Figure 7.. BUB3 selectively supports PAH PAVSMC growth and protects from apoptosis.

(a) IHC analysis of non-diseased control (CTRL) and PAH human lungs to detect indicated proteins. Images are representative from 3 subjects/group. Red - BUB3; green - SMA; blue – DAPI. Bar equals 50 μm. (b) Immunoblot analysis of PAVSMC from 4 control (CTRL) and 4 PAH human lungs. Data are means±SE, fold to control, p values were calculated by Mann-Whitney U test. (c-h) PAH PASMCs were transfected with control vector (Ctr) or plasmids expressing (c, e, f) human HA-tagged MST1 (HA-MST1) or (d, g, h) MST2 (Myc-MST2) in presence/absence of USP10 siRNA. 48 hours later immunoblot analysis was performed. Data are means±SE from n=5 (e,f) or n=4 (g,h) subjects per group; p values were calculated by Kruskal-Wallis rank test with Dunn’s pairwise comparison post-hoc test. (i, j) PAVSMC were transfected with siBUB3, or control scramble (siCtr) siRNA for 48 hours followed by (i) proliferation (Ki67), apoptosis (TUNEL) and (j) immunoblot analyses. Data are means±SE, percentage of Ki67- or TUNEL-positive cells per total number of cells (i) and P/total ratio of indicated proteins, fold to siCtr (j) from n=3 (i) and n=4 (j) subjects/group, respectively. p values were calculated by Mann-Whitney U test for independent pairwise comparisons. (k) PAH PAVSMC were transfected with pCMV6-BUB3 or control pCMV6 plasmid (−) in the presence of XMU-MP-1 (XMU) or diluent (−) for 48 hours, and proliferation (Ki67) and apoptosis (TUNEL) analyses were performed. n=3 subjects/group. Data are means±SE, percentage of Ki67- (upper panel) or TUNEL-positive cells (lower panel) to the total number of cells, p values were calculated by Mann-Whitney U test for independent pairwise comparisons. (l) Schematic representation of proposed function of MST1–2/BUB3 signaling in PAVSMC in PAH. IHC-immunohistochemistry; PAH-pulmonary arterial hypertension; PAVSMC-pulmonary arterial vascular smooth muscle cell; PA-pulmonary artery; TUNEL-terminal deoxynucleotidyl transferase dUTP nick end labeling.

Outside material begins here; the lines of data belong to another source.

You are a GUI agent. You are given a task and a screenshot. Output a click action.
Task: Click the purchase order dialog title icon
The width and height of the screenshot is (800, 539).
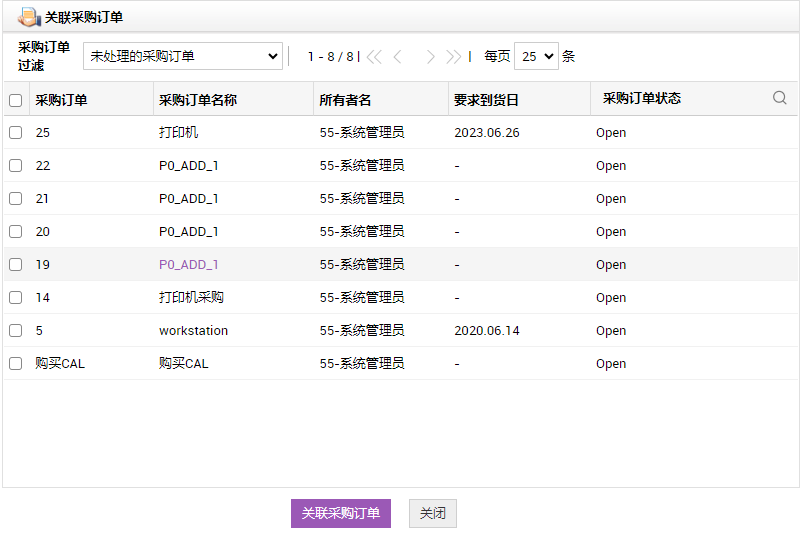pyautogui.click(x=29, y=17)
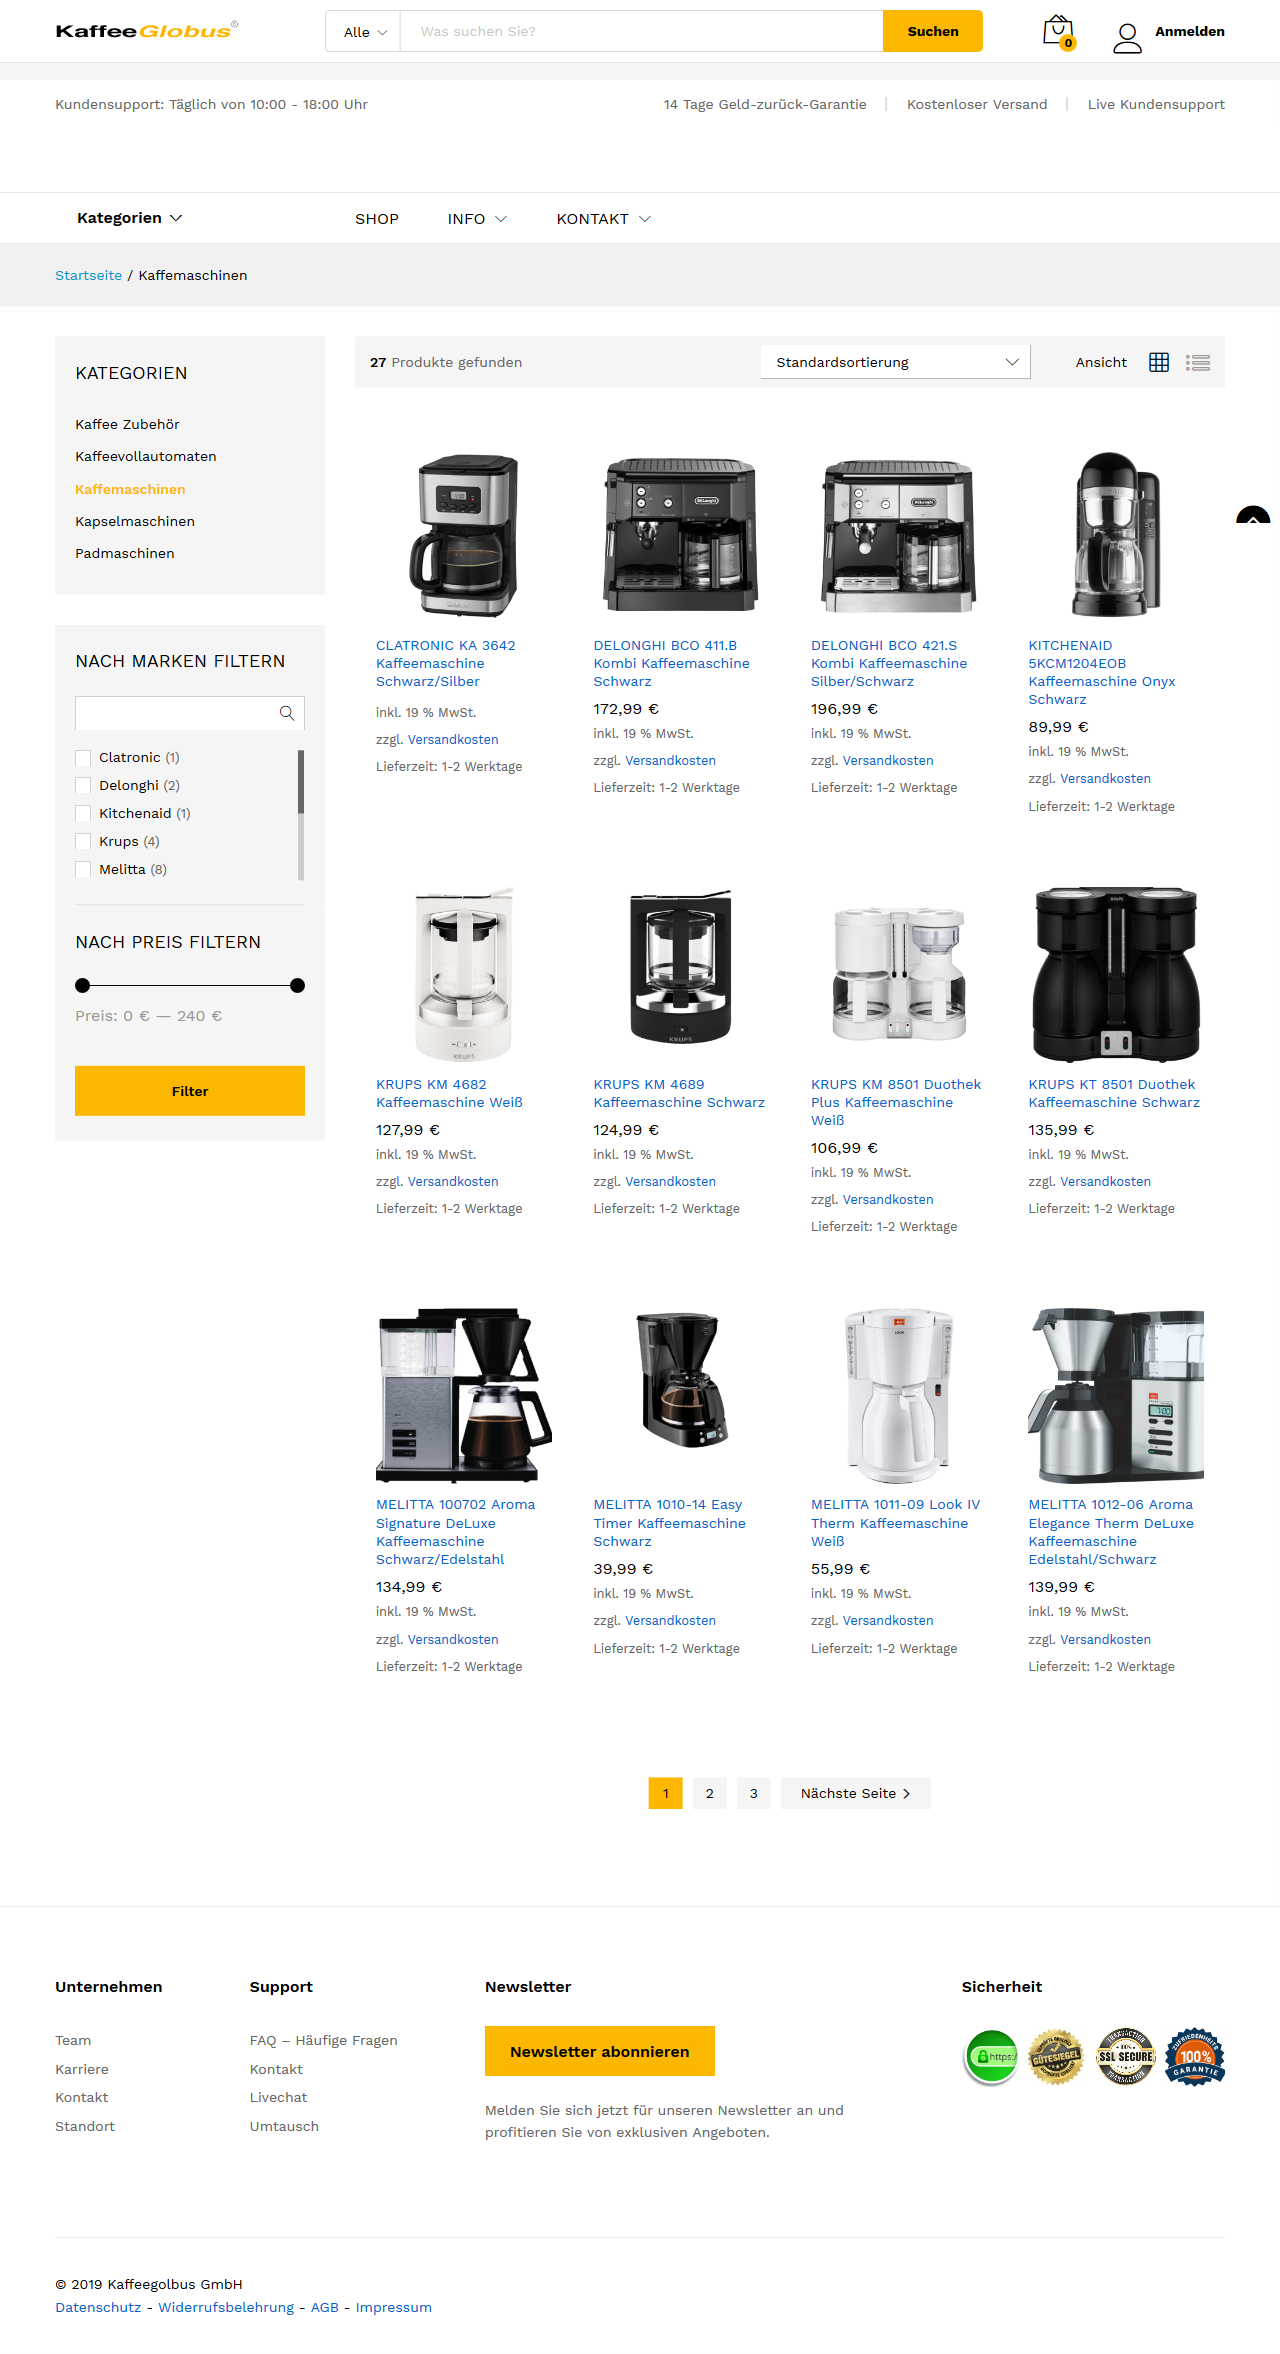This screenshot has height=2354, width=1280.
Task: Open the shopping cart icon
Action: [x=1058, y=32]
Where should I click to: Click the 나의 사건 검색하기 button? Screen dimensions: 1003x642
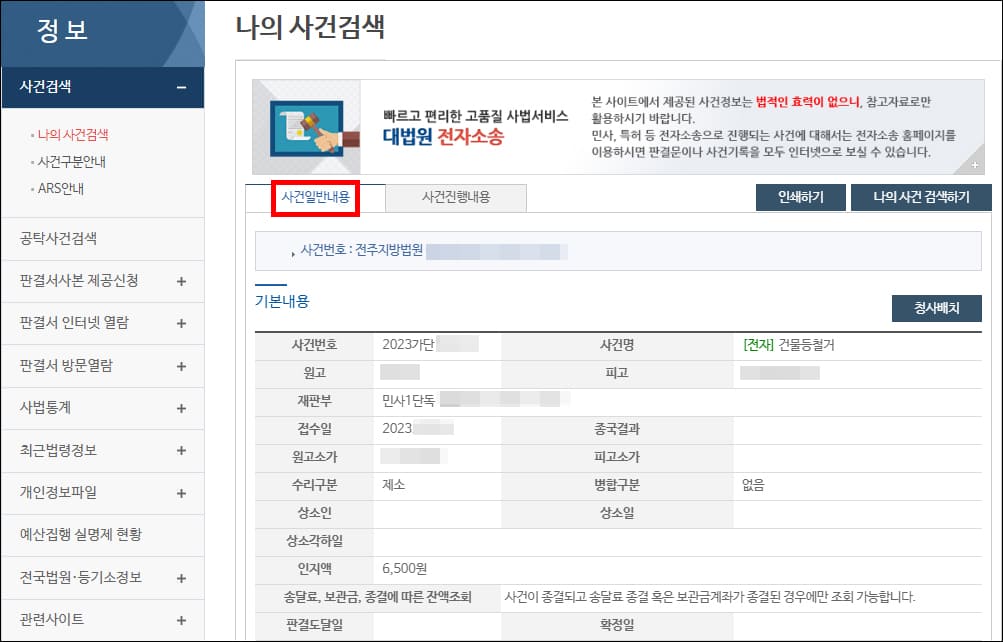tap(920, 197)
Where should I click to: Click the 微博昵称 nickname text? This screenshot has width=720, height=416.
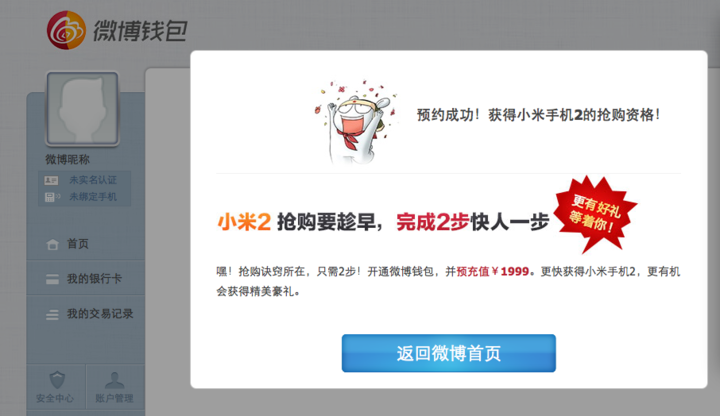(x=68, y=159)
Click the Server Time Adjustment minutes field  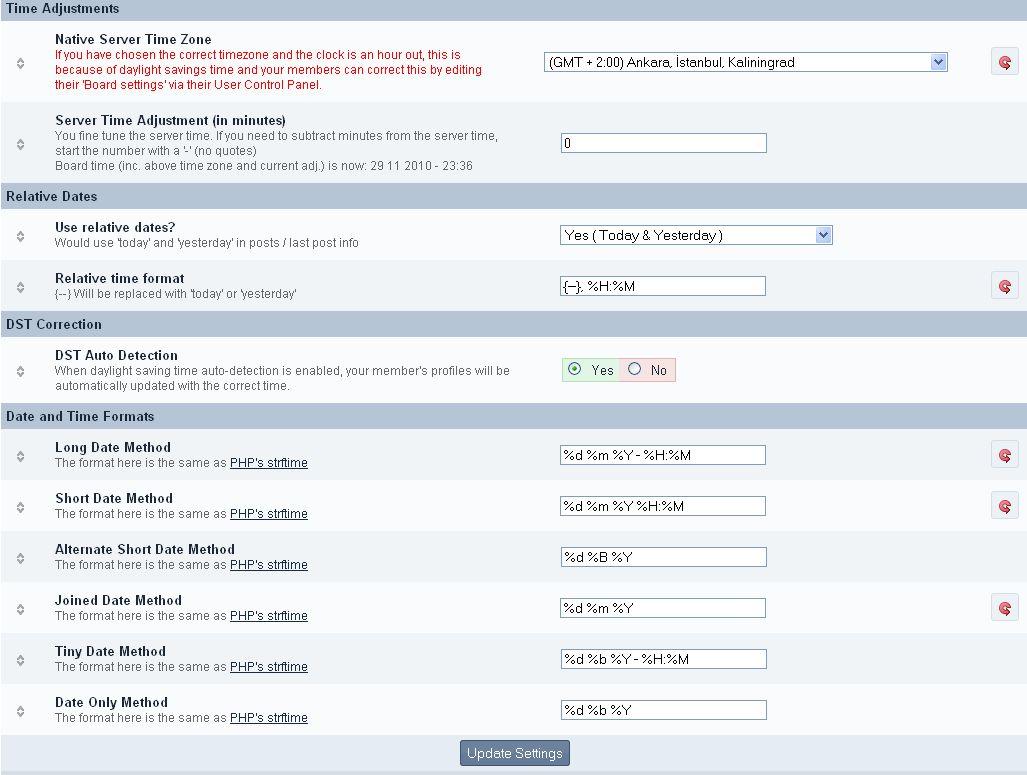pyautogui.click(x=663, y=143)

Figure 8.. MST1 and MST2 regulate proliferation and survival in PAAF via FOXO3 regulation.

(a-d) HEK 293 were transfected with (a) control vectors (Ctr) or plasmids expressing HA-MST1, HA-MST2, kinase-dead MST1 (Myc-K59R), and kinase-dead MST2 (Flag-K56R) or (c) control siRNA (siCtr), siMST1 and siMST2 for 48 hours followed by subcellular fractionation and immunoblot analysis for indicated proteins. C (Cytoplasm), N (Nucleus). (b,d): A luciferase reporter under the control of FoxO response element (FRE) was transfected into the HEK 293 cells with the indicated siRNAs and plasmids as described above for 48 hours followed by measurement of luciferase activity and normalization to renilla luciferase internal control. Data are means±SE; n=8 (b) or n=3 (d) subjects/group; p values were calculated by Kruskal-Wallis rank test with Dunn’s pairwise comparison post-hoc test (b) and Mann-Whitney U test for independent pairwise comparisons (d). (e, f) siCtr, siMST1 and siMST2 were transfected into PAH PAAF with/without FOXO3 siRNA for 48 hours, followed by measurement of (e) proliferation (BrdU) and (f) apoptosis (In-situ cell death ELISA). Data are means±SE; fold to siCtr, (e) n=4 subjects/group; (f) n=6 subjects/group (left panel); n=5 subjects/group (right panel); p values were calculated by Kruskal-Wallis rank test with Dunn’s pairwise comparison post-hoc test. (g) HEK 293 cells were transfected with control siRNA (siCtr), siMST1 and siMST2 with FOXO3-FLAG plasmid for 48 hours. FLAG was immunoprecipitated and co-immunoprecipitated PSMC6 was detected by immunoblot. (h, i) HEK 293 were transfected control vectors (Ctr) or plasmids expressing HA-MST1 or Myc-MST2, with or without siPSMC6 for 48 hours followed by immunoblot analysis for indicated proteins, followed by statistical analysis. Data are means±SE; fold to Ctr, n=5 subjects/group, p values were calculated by Kruskal-Wallis rank test with Dunn’s pairwise comparison post-hoc test. (j) Schematic representation of proposed function of MST1–2/FOXO3 signaling in PAAF in PAH. PAH-pulmonary arterial hypertension; PAAF-pulmonary arterial adventitial fibroblast; BrdU-bromodeoxyuridine. FOXO-forkhead box transcription factors; PA-pulmonary artery.